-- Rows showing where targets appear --
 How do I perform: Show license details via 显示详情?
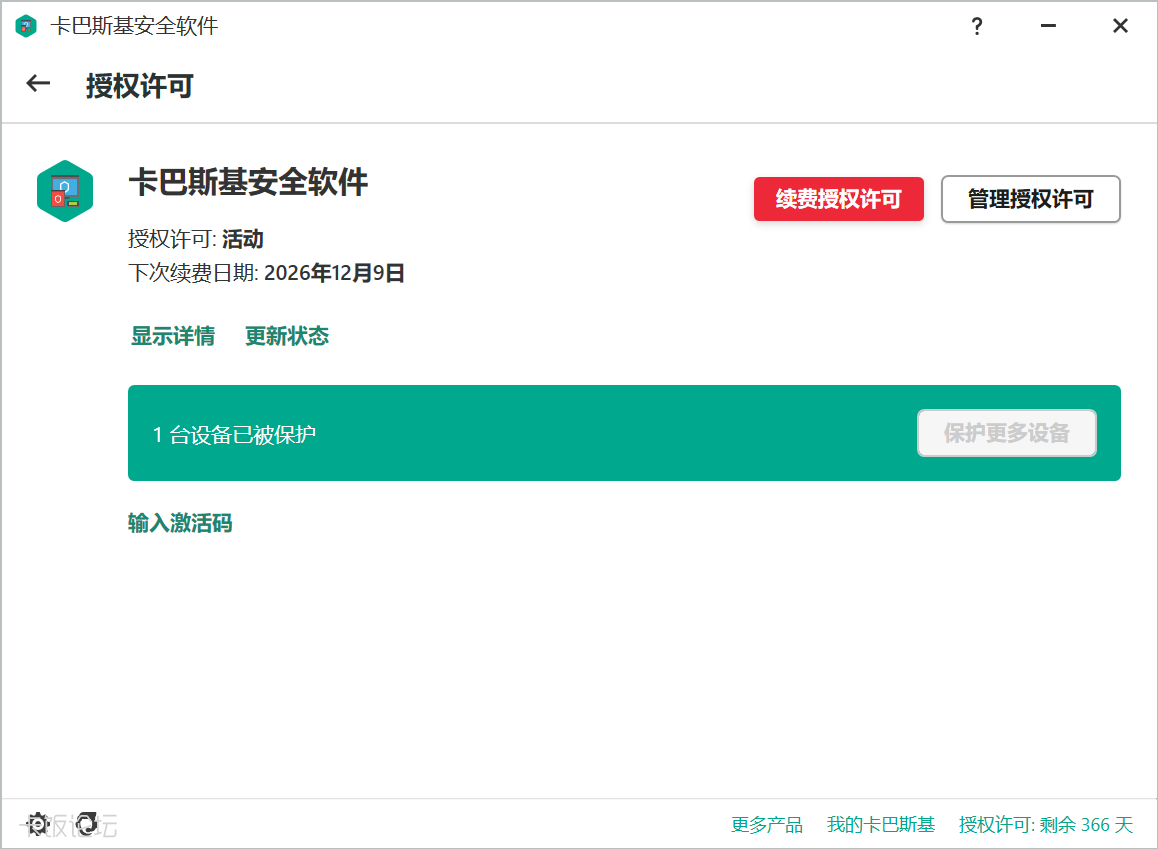pyautogui.click(x=173, y=336)
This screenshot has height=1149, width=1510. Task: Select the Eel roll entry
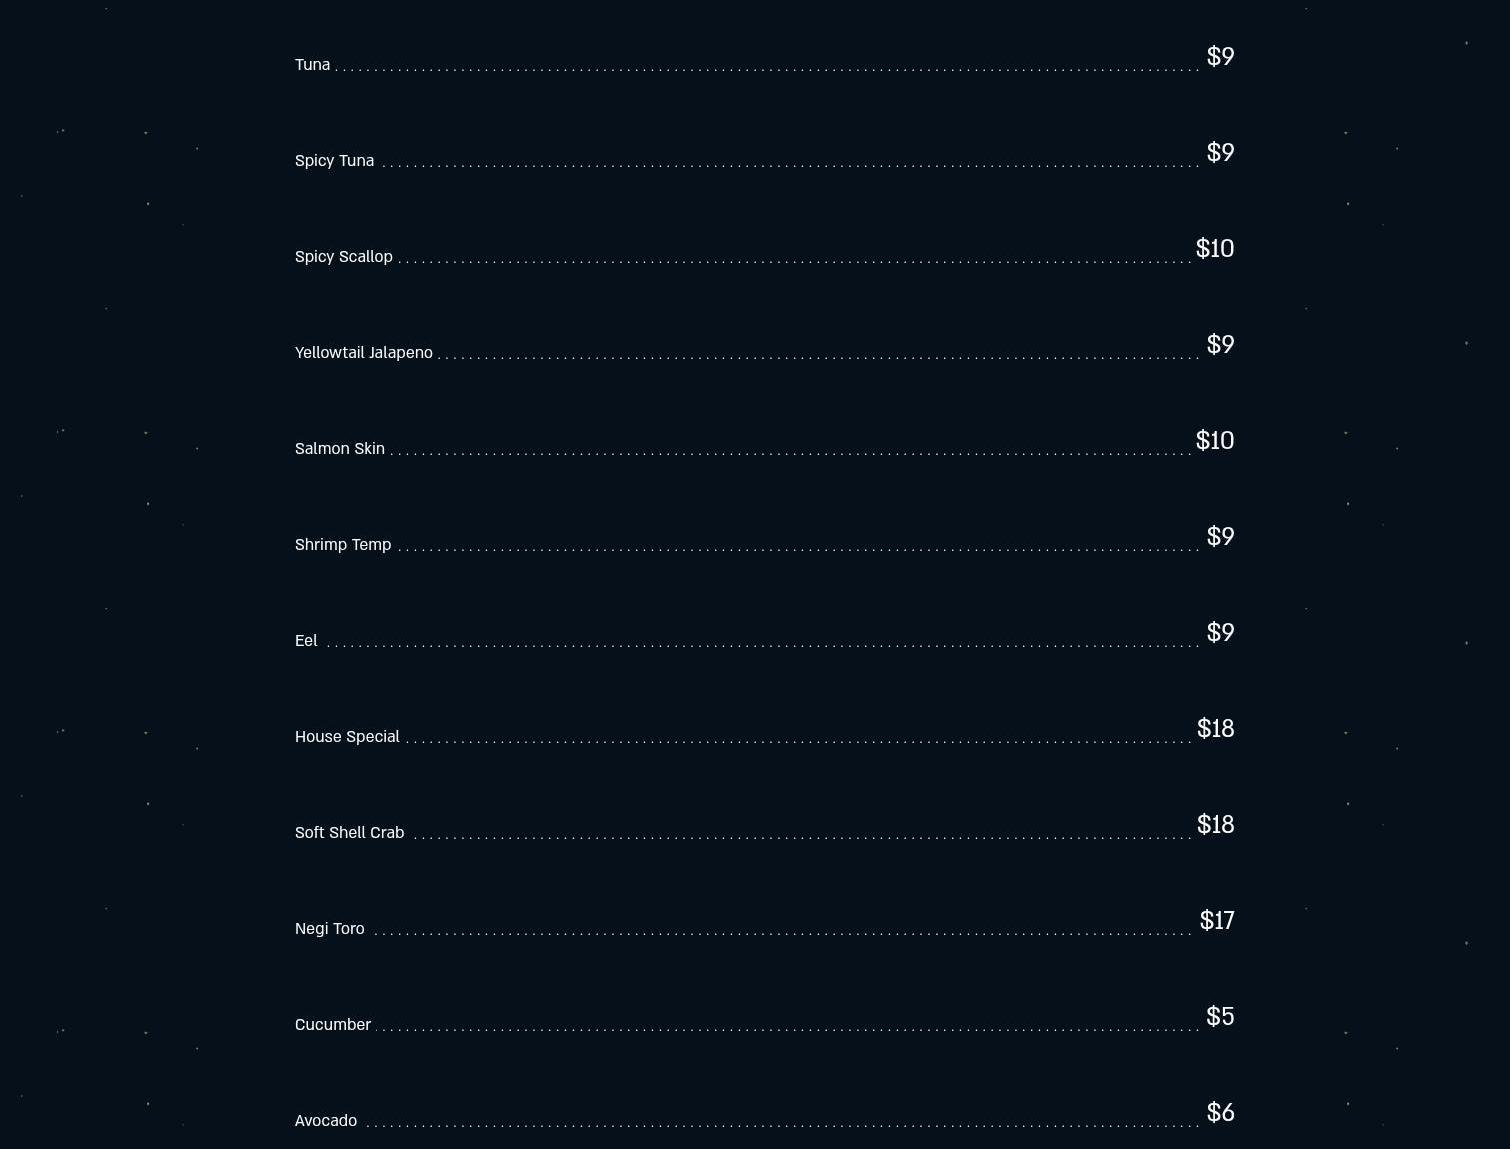click(x=306, y=640)
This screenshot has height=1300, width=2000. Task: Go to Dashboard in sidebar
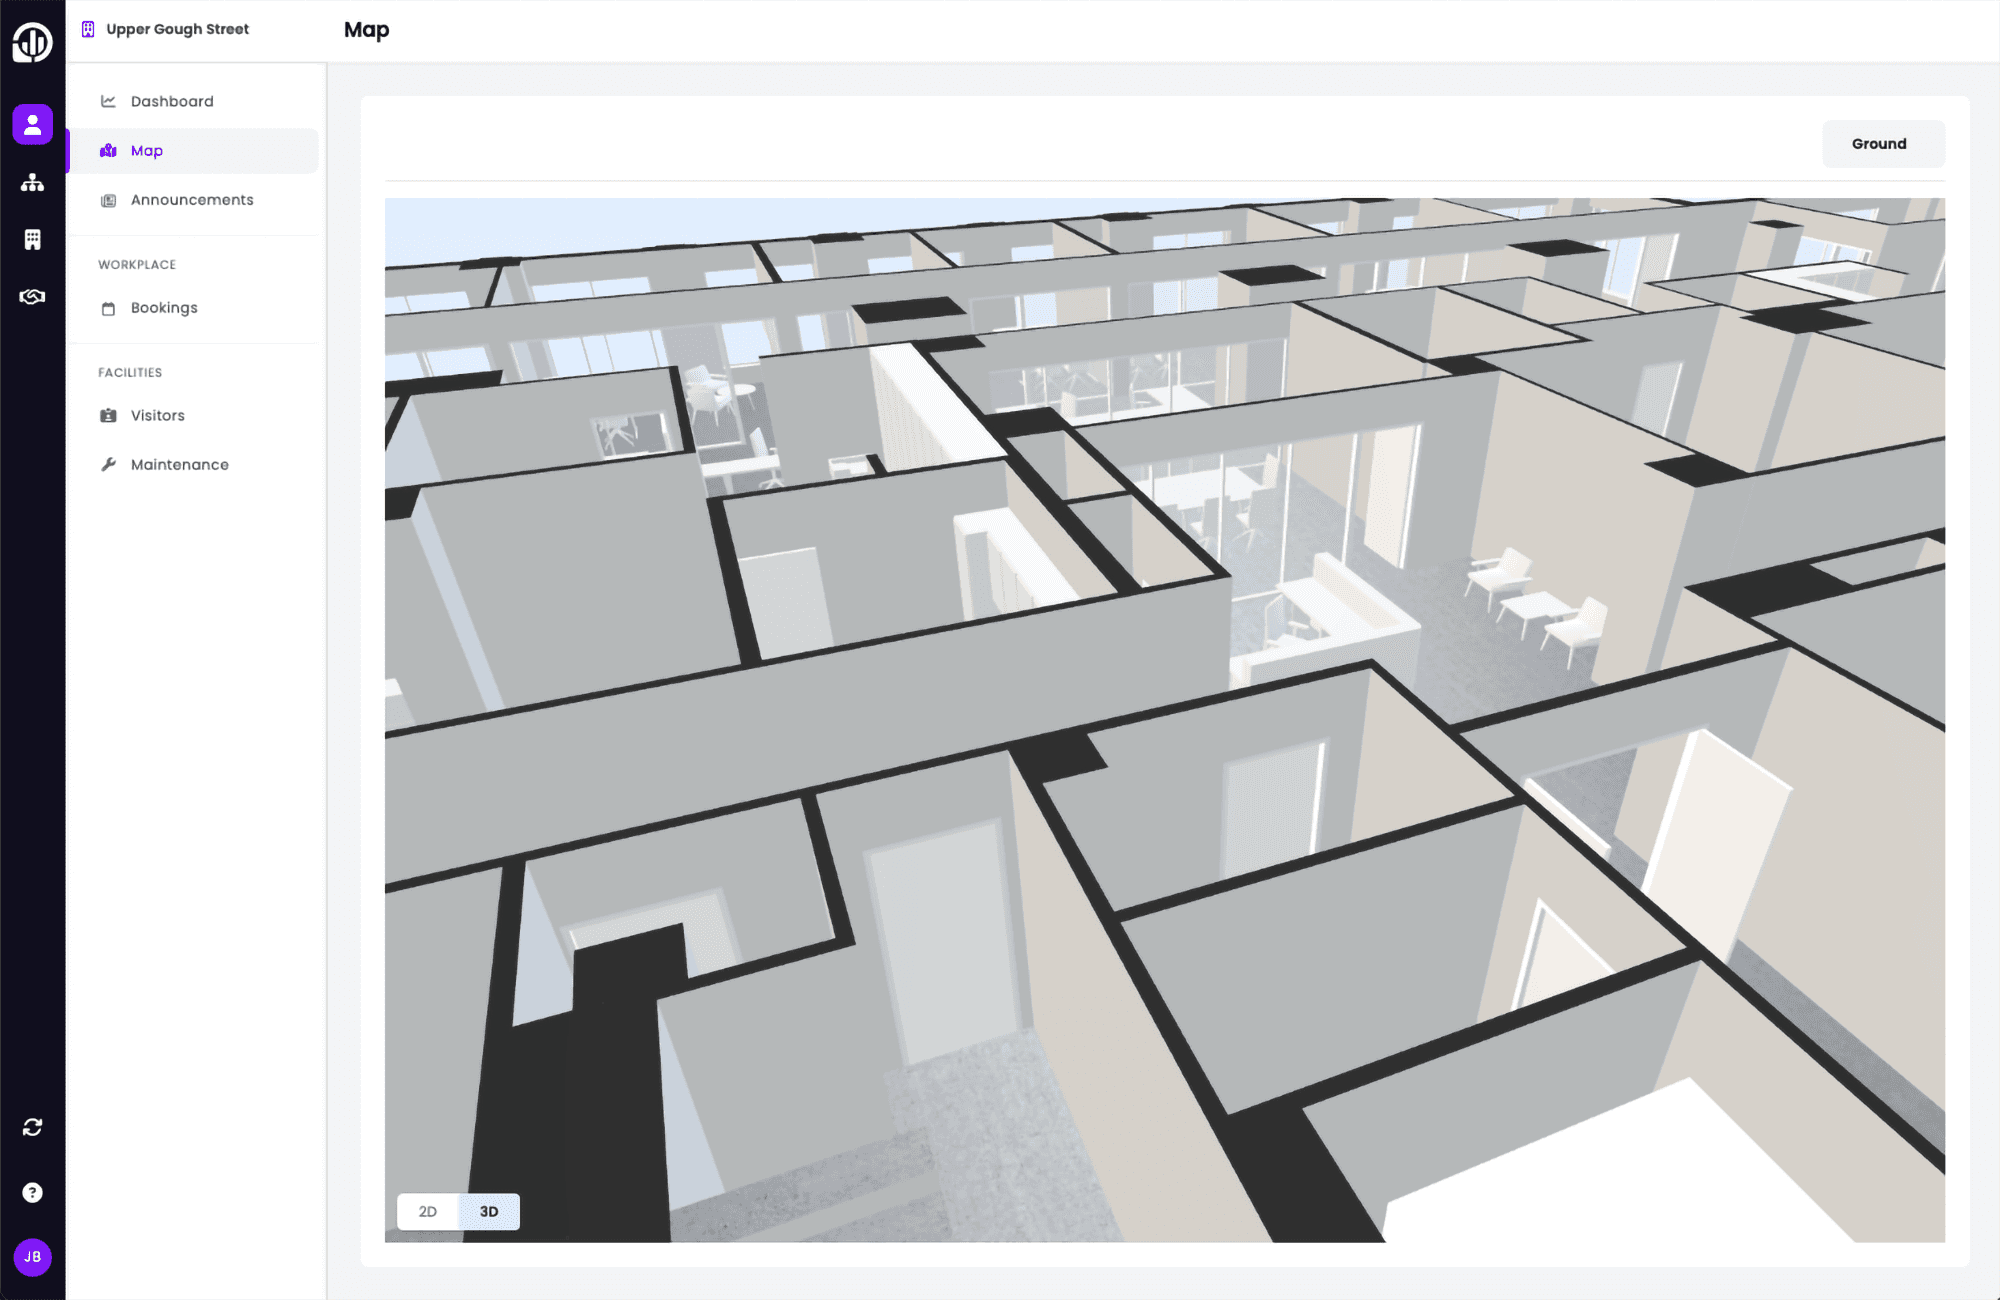pos(172,101)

-- WHAT THIS TASK INVOLVES --
Give the text lines of the items as a numbered list, leaving out blank lines and the pictures.

-- SOLVED EXERCISE --
1.  How do I perform: Show license details via 显示详情?
2. pyautogui.click(x=173, y=336)
3. This screenshot has height=1149, width=1510. Task: Select the Eel roll entry
4. click(x=306, y=640)
5. This screenshot has height=1300, width=2000. Task: Go to Dashboard in sidebar
6. pos(172,101)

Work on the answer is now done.